• _DOCUMENT EXTRACT_

The jobs need to run at midnight, local time. Which shifts from UTC. How to handle?

defrost a day ago | parent | next [-]

Why does it need to run at that time?

* If it's being run to scrap data from a source that's available at some time, adjust the job if the source changes its time.

* If it's being run "when its dark and no one is around" then it'll run at some part of the dark bit regardless of DST changes.

Retric a day ago | parent [-]

Sometimes you minimize downtime by running something while some other system you don’t control is down.

ssl-3 a day ago | parent | prev [-]

Use UTC, and stop faffing about with changing localtime twice every year so the offset is a constant?

fmajid a day ago | parent | prev | next [-]

Thee golfing industry is one of the big proponents of keeping DST and lovbbies hard for it.

f33d5173 a day ago | parent | prev | next [-]

It's a fairly trivial change. We already have timezones, which exist to deal with the fact that the sun comes up at different times in different parts of the world. We already have to design everything around the assumption that timezones can change, since people sometimes move to different parts of the world. All we do is cause, for an entire timezone, that it becomes a different timezone at one point in the year, and switches back later. This ensures that the sun continues to come up at a consistent time. The main issue it causes is to make the lives of programmers slightly more difficult, which I am sure they can cope with...

anal_reactor a day ago | parent | prev [-]

Imagine having a solution that already works with changing system clock but then some very big very important very senior very developer shows up and launches a multi-year project to redesign this, potentially opening pandora box of endless bugs. PhD in Job Security, typical shit I see in corporate.

reedf1 a day ago | parent | next [-]

To be clear if I showed up to a company running their own company NTP server that they desync twice a year to make timings work - I would absolutely try to migrate them away from that. Now if they are doing that there is probably bigger fish to fry... but it would be on the list.

smitty1e a day ago | parent | prev [-]

Everybody's "Blatantly Obvious To A Casual Observer" (BOTACO) solution is somebody else's "Scam Amounting to Large Amounts of Dollars" (SALAD).

• _SET TASK 1_
Can you reproduce the dataset records verbatim, everything from the line containing "Identify the location of Login." down to the line containing "center [783, 2354].", with both of those lines included?

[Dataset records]
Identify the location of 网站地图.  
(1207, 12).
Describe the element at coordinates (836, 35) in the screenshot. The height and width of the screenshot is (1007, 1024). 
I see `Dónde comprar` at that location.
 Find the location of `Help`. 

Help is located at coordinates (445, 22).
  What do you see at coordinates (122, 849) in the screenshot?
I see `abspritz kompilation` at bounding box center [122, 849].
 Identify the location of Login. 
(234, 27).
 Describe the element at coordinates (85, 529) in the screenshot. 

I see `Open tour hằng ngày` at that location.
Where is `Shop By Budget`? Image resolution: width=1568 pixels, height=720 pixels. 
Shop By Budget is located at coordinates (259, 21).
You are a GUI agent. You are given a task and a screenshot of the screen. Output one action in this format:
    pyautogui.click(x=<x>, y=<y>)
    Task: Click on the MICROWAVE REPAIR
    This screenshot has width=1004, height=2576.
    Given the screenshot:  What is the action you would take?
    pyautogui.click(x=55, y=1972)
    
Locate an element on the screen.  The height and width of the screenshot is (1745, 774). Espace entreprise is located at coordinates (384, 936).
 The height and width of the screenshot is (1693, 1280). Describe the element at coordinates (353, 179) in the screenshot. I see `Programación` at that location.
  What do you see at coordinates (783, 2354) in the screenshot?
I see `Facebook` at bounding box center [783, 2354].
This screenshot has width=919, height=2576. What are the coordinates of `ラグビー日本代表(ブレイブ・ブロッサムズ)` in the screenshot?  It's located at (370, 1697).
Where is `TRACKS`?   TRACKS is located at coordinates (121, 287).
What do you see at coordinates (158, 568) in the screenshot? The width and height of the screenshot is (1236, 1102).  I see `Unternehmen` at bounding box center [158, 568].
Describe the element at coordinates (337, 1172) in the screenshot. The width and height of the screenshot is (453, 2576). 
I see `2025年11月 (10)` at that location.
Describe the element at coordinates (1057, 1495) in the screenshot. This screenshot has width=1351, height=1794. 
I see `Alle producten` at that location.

• _SET TASK 2_
Could you write out the daylight saving time thread word for word, everything from "f33d5173 a day" down to "can cope with..."?

• _TASK SOLUTION 1_
 Identify the location of Login. 
(234, 27).
 Describe the element at coordinates (85, 529) in the screenshot. 

I see `Open tour hằng ngày` at that location.
Where is `Shop By Budget`? Image resolution: width=1568 pixels, height=720 pixels. 
Shop By Budget is located at coordinates (259, 21).
You are a GUI agent. You are given a task and a screenshot of the screen. Output one action in this format:
    pyautogui.click(x=<x>, y=<y>)
    Task: Click on the MICROWAVE REPAIR
    This screenshot has width=1004, height=2576.
    Given the screenshot:  What is the action you would take?
    pyautogui.click(x=55, y=1972)
    
Locate an element on the screen.  The height and width of the screenshot is (1745, 774). Espace entreprise is located at coordinates (384, 936).
 The height and width of the screenshot is (1693, 1280). Describe the element at coordinates (353, 179) in the screenshot. I see `Programación` at that location.
  What do you see at coordinates (783, 2354) in the screenshot?
I see `Facebook` at bounding box center [783, 2354].

• _TASK SOLUTION 2_
f33d5173 a day ago | parent | prev | next [-]

It's a fairly trivial change. We already have timezones, which exist to deal with the fact that the sun comes up at different times in different parts of the world. We already have to design everything around the assumption that timezones can change, since people sometimes move to different parts of the world. All we do is cause, for an entire timezone, that it becomes a different timezone at one point in the year, and switches back later. This ensures that the sun continues to come up at a consistent time. The main issue it causes is to make the lives of programmers slightly more difficult, which I am sure they can cope with...